Exercise inputs
----

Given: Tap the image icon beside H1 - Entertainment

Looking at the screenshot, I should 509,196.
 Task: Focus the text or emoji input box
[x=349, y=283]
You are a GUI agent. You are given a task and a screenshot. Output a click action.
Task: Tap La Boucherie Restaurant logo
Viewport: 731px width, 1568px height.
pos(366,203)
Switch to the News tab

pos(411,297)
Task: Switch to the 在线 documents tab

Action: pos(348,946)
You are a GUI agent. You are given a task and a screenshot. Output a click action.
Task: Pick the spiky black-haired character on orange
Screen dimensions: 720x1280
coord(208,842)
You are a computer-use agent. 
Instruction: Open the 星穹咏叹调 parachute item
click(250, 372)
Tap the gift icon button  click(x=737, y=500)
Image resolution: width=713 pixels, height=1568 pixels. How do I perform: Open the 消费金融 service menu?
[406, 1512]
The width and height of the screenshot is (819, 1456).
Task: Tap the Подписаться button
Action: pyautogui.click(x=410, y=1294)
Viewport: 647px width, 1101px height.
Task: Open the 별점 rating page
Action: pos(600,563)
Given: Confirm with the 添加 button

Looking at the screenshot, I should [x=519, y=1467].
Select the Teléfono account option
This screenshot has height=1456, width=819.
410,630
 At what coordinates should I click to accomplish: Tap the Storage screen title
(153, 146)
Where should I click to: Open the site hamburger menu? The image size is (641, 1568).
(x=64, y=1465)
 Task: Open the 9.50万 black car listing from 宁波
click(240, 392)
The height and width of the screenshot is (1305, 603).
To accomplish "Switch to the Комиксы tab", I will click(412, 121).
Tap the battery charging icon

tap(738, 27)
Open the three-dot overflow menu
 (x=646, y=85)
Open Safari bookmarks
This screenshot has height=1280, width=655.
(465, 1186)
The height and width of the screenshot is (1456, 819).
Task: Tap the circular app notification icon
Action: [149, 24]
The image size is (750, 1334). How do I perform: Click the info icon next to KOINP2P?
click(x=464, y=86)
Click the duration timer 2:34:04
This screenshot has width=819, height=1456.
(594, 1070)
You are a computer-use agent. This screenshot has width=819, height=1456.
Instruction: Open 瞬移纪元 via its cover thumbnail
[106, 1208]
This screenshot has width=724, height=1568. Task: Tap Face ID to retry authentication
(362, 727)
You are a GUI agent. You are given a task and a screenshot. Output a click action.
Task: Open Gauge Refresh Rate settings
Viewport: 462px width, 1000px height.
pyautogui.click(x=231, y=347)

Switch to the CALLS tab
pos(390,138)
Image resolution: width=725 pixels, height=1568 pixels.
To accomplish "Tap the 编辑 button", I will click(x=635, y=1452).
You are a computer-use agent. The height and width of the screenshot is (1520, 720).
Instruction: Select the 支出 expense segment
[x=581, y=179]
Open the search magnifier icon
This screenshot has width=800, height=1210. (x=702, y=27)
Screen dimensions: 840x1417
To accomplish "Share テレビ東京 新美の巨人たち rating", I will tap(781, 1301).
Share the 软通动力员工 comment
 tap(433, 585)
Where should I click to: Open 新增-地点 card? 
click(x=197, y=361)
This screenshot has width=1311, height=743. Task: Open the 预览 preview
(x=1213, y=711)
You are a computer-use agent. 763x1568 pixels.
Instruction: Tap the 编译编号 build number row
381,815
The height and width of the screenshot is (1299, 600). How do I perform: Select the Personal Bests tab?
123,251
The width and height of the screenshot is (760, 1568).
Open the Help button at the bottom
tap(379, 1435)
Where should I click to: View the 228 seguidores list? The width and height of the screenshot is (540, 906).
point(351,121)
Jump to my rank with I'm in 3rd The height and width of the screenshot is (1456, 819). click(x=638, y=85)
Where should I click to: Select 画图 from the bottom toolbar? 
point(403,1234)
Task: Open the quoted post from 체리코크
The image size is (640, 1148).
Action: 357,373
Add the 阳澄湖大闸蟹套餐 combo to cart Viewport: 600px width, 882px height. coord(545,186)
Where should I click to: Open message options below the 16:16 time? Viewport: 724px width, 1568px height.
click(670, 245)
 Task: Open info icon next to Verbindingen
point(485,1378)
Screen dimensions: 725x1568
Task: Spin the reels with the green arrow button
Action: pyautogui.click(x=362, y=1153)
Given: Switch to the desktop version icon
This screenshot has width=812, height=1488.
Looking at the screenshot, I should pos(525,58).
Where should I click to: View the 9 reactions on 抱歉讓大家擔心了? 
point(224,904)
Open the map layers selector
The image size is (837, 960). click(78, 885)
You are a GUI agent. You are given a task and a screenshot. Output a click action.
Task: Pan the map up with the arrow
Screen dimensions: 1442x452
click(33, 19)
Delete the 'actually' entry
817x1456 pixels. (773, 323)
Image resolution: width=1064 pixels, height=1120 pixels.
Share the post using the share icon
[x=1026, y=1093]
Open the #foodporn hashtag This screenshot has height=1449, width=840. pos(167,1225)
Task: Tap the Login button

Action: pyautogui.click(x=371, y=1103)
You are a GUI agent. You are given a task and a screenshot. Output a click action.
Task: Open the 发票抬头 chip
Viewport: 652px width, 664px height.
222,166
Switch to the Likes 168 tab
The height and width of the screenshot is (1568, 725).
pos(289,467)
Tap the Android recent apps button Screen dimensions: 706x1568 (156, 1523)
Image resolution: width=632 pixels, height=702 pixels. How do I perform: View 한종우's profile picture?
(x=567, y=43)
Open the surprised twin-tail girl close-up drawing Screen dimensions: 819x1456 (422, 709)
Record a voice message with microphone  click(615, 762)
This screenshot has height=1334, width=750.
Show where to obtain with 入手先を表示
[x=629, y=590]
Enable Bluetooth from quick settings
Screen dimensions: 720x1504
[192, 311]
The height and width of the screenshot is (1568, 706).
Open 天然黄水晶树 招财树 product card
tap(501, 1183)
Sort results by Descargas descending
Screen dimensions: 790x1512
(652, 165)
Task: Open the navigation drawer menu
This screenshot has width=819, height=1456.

----

Written request
Write out all of the records above, keeping every line unchanged.

Answer to the task
Given: Tap the image icon beside H1 - Entertainment

Looking at the screenshot, I should 509,196.
 Task: Focus the text or emoji input box
[x=349, y=283]
You are a GUI agent. You are given a task and a screenshot. Output a click action.
Task: Tap La Boucherie Restaurant logo
Viewport: 731px width, 1568px height.
pos(366,203)
Switch to the News tab

pos(411,297)
Task: Switch to the 在线 documents tab

Action: pos(348,946)
You are a GUI agent. You are given a task and a screenshot. Output a click action.
Task: Pick the spiky black-haired character on orange
Screen dimensions: 720x1280
coord(208,842)
You are a computer-use agent. 
Instruction: Open the 星穹咏叹调 parachute item
click(250, 372)
Tap the gift icon button  click(x=737, y=500)
Image resolution: width=713 pixels, height=1568 pixels. How do I perform: Open the 消费金融 service menu?
[406, 1512]
The width and height of the screenshot is (819, 1456).
Task: Tap the Подписаться button
Action: pyautogui.click(x=410, y=1294)
Viewport: 647px width, 1101px height.
Task: Open the 별점 rating page
Action: pos(600,563)
Given: Confirm with the 添加 button

Looking at the screenshot, I should [x=519, y=1467].
Select the Teléfono account option
This screenshot has height=1456, width=819.
410,630
 At what coordinates should I click to accomplish: Tap the Storage screen title
(153, 146)
Where should I click to: Open the site hamburger menu? The image size is (641, 1568).
(x=64, y=1465)
 Task: Open the 9.50万 black car listing from 宁波
click(240, 392)
The height and width of the screenshot is (1305, 603).
To accomplish "Switch to the Комиксы tab", I will click(412, 121).
Tap the battery charging icon

tap(738, 27)
Open the three-dot overflow menu
 (x=646, y=85)
Open Safari bookmarks
This screenshot has height=1280, width=655.
(465, 1186)
The height and width of the screenshot is (1456, 819).
Task: Tap the circular app notification icon
Action: [149, 24]
The image size is (750, 1334). How do I perform: Click the info icon next to KOINP2P?
click(x=464, y=86)
Click the duration timer 2:34:04
This screenshot has width=819, height=1456.
(594, 1070)
You are a computer-use agent. This screenshot has width=819, height=1456.
Instruction: Open 瞬移纪元 via its cover thumbnail
[106, 1208]
This screenshot has width=724, height=1568. Task: Tap Face ID to retry authentication
(362, 727)
You are a GUI agent. You are given a task and a screenshot. Output a click action.
Task: Open Gauge Refresh Rate settings
Viewport: 462px width, 1000px height.
pyautogui.click(x=231, y=347)

Switch to the CALLS tab
pos(390,138)
Image resolution: width=725 pixels, height=1568 pixels.
To accomplish "Tap the 编辑 button", I will click(x=635, y=1452).
You are a computer-use agent. The height and width of the screenshot is (1520, 720).
Instruction: Select the 支出 expense segment
[x=581, y=179]
Open the search magnifier icon
This screenshot has width=800, height=1210. (x=702, y=27)
Screen dimensions: 840x1417
To accomplish "Share テレビ東京 新美の巨人たち rating", I will tap(781, 1301).
Share the 软通动力员工 comment
 tap(433, 585)
Where should I click to: Open 新增-地点 card? 
click(x=197, y=361)
This screenshot has width=1311, height=743. Task: Open the 预览 preview
(x=1213, y=711)
You are a computer-use agent. 763x1568 pixels.
Instruction: Tap the 编译编号 build number row
381,815
The height and width of the screenshot is (1299, 600). How do I perform: Select the Personal Bests tab?
123,251
The width and height of the screenshot is (760, 1568).
Open the Help button at the bottom
tap(379, 1435)
Where should I click to: View the 228 seguidores list? The width and height of the screenshot is (540, 906).
point(351,121)
Jump to my rank with I'm in 3rd The height and width of the screenshot is (1456, 819). click(x=638, y=85)
Where should I click to: Select 画图 from the bottom toolbar? 
point(403,1234)
Task: Open the quoted post from 체리코크
The image size is (640, 1148).
Action: 357,373
Add the 阳澄湖大闸蟹套餐 combo to cart Viewport: 600px width, 882px height. coord(545,186)
Where should I click to: Open message options below the 16:16 time? Viewport: 724px width, 1568px height.
click(670, 245)
 Task: Open info icon next to Verbindingen
point(485,1378)
Screen dimensions: 725x1568
Task: Spin the reels with the green arrow button
Action: pyautogui.click(x=362, y=1153)
Given: Switch to the desktop version icon
This screenshot has width=812, height=1488.
Looking at the screenshot, I should pos(525,58).
Where should I click to: View the 9 reactions on 抱歉讓大家擔心了? 
point(224,904)
Open the map layers selector
The image size is (837, 960). click(78, 885)
You are a GUI agent. You are given a task and a screenshot. Output a click action.
Task: Pan the map up with the arrow
Screen dimensions: 1442x452
click(33, 19)
Delete the 'actually' entry
817x1456 pixels. (773, 323)
Image resolution: width=1064 pixels, height=1120 pixels.
Share the post using the share icon
[x=1026, y=1093]
Open the #foodporn hashtag This screenshot has height=1449, width=840. pos(167,1225)
Task: Tap the Login button

Action: pyautogui.click(x=371, y=1103)
You are a GUI agent. You are given a task and a screenshot. Output a click action.
Task: Open the 发票抬头 chip
Viewport: 652px width, 664px height.
222,166
Switch to the Likes 168 tab
The height and width of the screenshot is (1568, 725).
pos(289,467)
Tap the Android recent apps button Screen dimensions: 706x1568 (156, 1523)
Image resolution: width=632 pixels, height=702 pixels. How do I perform: View 한종우's profile picture?
(x=567, y=43)
Open the surprised twin-tail girl close-up drawing Screen dimensions: 819x1456 (422, 709)
Record a voice message with microphone  click(615, 762)
This screenshot has height=1334, width=750.
Show where to obtain with 入手先を表示
[x=629, y=590]
Enable Bluetooth from quick settings
Screen dimensions: 720x1504
[192, 311]
The height and width of the screenshot is (1568, 706).
Open 天然黄水晶树 招财树 product card
tap(501, 1183)
Sort results by Descargas descending
Screen dimensions: 790x1512
(652, 165)
Task: Open the navigation drawer menu
This screenshot has width=819, height=1456.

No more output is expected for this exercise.